Earlier this year, Lima Sky, developer of the popular iOS game Doodle Jump, sought to force other game creators to remove the word “Doodle” from titles to avoid confusion after seeing clones appear on Apple’s App Store.

Unfortunately for game designers, they have few protections under the law from those who borrow elements of their games. Anthony Falzone, a lecturer in law at Stanford and the executive director of Fair Use Project, says that though the expression of an idea, such as the art style or color scheme, is protected, the actual rules or algorithms that govern the game play in video games is not.

So far, no official proposals have surfaced to change copyright laws. A spokesman for the Entertainment Software Assn., the video-game industry trade organization, provided no comment when asked about game clones.

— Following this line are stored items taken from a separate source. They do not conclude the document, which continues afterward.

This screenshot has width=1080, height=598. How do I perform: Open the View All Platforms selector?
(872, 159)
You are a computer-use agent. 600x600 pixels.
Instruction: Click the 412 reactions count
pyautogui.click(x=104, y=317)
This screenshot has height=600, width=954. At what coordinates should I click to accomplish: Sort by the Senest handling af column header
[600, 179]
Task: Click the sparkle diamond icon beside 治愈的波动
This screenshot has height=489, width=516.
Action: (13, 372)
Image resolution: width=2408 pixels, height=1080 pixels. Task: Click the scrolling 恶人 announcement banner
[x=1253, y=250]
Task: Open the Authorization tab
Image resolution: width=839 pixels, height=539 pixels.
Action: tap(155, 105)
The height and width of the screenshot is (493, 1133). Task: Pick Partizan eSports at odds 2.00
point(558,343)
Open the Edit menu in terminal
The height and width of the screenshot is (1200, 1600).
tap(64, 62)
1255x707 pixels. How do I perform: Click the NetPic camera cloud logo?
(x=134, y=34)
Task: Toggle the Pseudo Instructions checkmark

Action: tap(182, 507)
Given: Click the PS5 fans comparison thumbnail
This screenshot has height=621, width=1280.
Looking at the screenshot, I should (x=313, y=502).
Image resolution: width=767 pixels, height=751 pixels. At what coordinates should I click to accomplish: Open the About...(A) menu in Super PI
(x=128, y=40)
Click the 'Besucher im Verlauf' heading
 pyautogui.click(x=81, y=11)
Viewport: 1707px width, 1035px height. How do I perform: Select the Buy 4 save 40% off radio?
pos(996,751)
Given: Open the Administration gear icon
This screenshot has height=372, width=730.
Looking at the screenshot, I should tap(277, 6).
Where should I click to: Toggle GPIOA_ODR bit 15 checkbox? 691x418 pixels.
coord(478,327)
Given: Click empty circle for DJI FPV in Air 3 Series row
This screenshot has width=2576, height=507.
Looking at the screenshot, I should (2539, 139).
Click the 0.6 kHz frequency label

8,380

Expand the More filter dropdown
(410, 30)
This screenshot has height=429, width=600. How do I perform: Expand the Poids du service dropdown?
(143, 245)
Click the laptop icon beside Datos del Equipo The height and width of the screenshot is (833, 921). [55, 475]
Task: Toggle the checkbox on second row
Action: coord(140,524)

Video games, of course, are not alone in sharing nebulous gray areas. Fashion has had to contend with its own version of knockoffs for years. Retailers such as Forever 21 have been sued for allegedly copying runway styles from more upscale design houses. But Falzone says there’s a clear difference: “In fashion, there’s prestige, desire and the mystique of brands. Forever 21 can knock off Prada, but people who buy Prada will know the difference.”

Although some game designers are upset by alleged theft, others think that having their products cloned is not so bad. Game designer Chris DeLeon, 26, spent seven months working through game prototypes every day before settling on BurnIt. A clone appeared just a few weeks later, but DeLeon wasn’t upset. In fact, he sees cloning as part of what makes video games vibrant.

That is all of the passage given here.